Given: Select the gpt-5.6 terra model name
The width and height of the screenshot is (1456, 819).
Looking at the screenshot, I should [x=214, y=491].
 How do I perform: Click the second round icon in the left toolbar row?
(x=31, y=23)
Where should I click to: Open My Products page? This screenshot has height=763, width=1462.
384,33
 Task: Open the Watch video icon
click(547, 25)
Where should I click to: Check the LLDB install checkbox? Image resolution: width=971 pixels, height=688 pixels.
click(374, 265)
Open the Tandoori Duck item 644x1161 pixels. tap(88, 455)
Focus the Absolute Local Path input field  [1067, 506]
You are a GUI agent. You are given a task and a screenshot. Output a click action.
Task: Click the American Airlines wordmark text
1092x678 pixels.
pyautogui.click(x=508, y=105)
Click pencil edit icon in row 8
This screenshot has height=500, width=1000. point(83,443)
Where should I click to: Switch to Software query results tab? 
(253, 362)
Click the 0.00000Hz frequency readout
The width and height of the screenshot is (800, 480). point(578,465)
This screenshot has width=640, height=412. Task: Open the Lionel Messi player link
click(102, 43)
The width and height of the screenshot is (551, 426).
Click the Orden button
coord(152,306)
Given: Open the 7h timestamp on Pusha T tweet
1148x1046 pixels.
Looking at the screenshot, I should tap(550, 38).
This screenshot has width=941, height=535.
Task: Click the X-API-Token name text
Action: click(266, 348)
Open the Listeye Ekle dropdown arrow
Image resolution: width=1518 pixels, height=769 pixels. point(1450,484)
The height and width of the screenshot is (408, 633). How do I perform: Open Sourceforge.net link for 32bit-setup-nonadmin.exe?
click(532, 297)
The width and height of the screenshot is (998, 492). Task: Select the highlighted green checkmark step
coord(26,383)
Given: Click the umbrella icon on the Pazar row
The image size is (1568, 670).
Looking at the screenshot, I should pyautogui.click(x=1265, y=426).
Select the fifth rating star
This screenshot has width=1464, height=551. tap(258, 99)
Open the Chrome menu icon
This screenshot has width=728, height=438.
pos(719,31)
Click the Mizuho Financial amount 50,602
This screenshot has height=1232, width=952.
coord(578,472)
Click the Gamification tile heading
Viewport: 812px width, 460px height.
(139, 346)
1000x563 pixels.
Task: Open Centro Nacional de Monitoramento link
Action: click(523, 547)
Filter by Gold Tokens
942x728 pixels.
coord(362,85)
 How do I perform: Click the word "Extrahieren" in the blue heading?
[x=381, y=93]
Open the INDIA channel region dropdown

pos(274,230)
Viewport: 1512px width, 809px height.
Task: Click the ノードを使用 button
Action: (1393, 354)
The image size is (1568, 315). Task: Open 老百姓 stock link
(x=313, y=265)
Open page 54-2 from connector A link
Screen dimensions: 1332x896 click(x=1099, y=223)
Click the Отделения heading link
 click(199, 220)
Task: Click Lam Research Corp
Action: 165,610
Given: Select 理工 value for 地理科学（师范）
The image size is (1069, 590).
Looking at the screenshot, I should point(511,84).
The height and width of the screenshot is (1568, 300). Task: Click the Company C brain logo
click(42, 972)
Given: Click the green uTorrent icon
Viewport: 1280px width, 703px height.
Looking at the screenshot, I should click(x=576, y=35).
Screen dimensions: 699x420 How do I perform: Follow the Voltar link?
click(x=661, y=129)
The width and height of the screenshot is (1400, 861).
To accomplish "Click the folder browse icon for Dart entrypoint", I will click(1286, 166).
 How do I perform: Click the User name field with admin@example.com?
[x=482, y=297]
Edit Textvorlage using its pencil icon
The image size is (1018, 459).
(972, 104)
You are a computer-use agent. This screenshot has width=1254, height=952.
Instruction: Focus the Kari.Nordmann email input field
*****
Provide an exact transcription of every entry above.

Solution to the problem -
Given: Select the gpt-5.6 terra model name
The width and height of the screenshot is (1456, 819).
Looking at the screenshot, I should [x=214, y=491].
 How do I perform: Click the second round icon in the left toolbar row?
(x=31, y=23)
Where should I click to: Open My Products page? This screenshot has height=763, width=1462.
384,33
 Task: Open the Watch video icon
click(547, 25)
Where should I click to: Check the LLDB install checkbox? Image resolution: width=971 pixels, height=688 pixels.
click(374, 265)
Open the Tandoori Duck item 644x1161 pixels. tap(88, 455)
Focus the Absolute Local Path input field  [1067, 506]
You are a GUI agent. You are given a task and a screenshot. Output a click action.
Task: Click the American Airlines wordmark text
1092x678 pixels.
pyautogui.click(x=508, y=105)
Click pencil edit icon in row 8
This screenshot has height=500, width=1000. point(83,443)
Where should I click to: Switch to Software query results tab? 
(253, 362)
Click the 0.00000Hz frequency readout
The width and height of the screenshot is (800, 480). point(578,465)
This screenshot has width=640, height=412. Task: Open the Lionel Messi player link
click(102, 43)
The width and height of the screenshot is (551, 426).
Click the Orden button
coord(152,306)
Given: Open the 7h timestamp on Pusha T tweet
1148x1046 pixels.
Looking at the screenshot, I should tap(550, 38).
This screenshot has width=941, height=535.
Task: Click the X-API-Token name text
Action: click(266, 348)
Open the Listeye Ekle dropdown arrow
Image resolution: width=1518 pixels, height=769 pixels. point(1450,484)
The height and width of the screenshot is (408, 633). How do I perform: Open Sourceforge.net link for 32bit-setup-nonadmin.exe?
click(532, 297)
The width and height of the screenshot is (998, 492). Task: Select the highlighted green checkmark step
coord(26,383)
Given: Click the umbrella icon on the Pazar row
The image size is (1568, 670).
Looking at the screenshot, I should pyautogui.click(x=1265, y=426).
Select the fifth rating star
This screenshot has width=1464, height=551. tap(258, 99)
Open the Chrome menu icon
This screenshot has width=728, height=438.
pos(719,31)
Click the Mizuho Financial amount 50,602
This screenshot has height=1232, width=952.
coord(578,472)
Click the Gamification tile heading
Viewport: 812px width, 460px height.
(139, 346)
1000x563 pixels.
Task: Open Centro Nacional de Monitoramento link
Action: click(523, 547)
Filter by Gold Tokens
942x728 pixels.
coord(362,85)
 How do I perform: Click the word "Extrahieren" in the blue heading?
[x=381, y=93]
Open the INDIA channel region dropdown

pos(274,230)
Viewport: 1512px width, 809px height.
Task: Click the ノードを使用 button
Action: (1393, 354)
The image size is (1568, 315). Task: Open 老百姓 stock link
(x=313, y=265)
Open page 54-2 from connector A link
Screen dimensions: 1332x896 click(x=1099, y=223)
Click the Отделения heading link
 click(199, 220)
Task: Click Lam Research Corp
Action: 165,610
Given: Select 理工 value for 地理科学（师范）
The image size is (1069, 590).
Looking at the screenshot, I should point(511,84).
The height and width of the screenshot is (1568, 300). Task: Click the Company C brain logo
click(42, 972)
Given: Click the green uTorrent icon
Viewport: 1280px width, 703px height.
Looking at the screenshot, I should click(x=576, y=35).
Screen dimensions: 699x420 How do I perform: Follow the Voltar link?
click(x=661, y=129)
The width and height of the screenshot is (1400, 861).
To accomplish "Click the folder browse icon for Dart entrypoint", I will click(1286, 166).
 How do I perform: Click the User name field with admin@example.com?
[x=482, y=297]
Edit Textvorlage using its pencil icon
The image size is (1018, 459).
(972, 104)
You are a computer-use agent. This screenshot has width=1254, height=952.
Instruction: Focus the Kari.Nordmann email input field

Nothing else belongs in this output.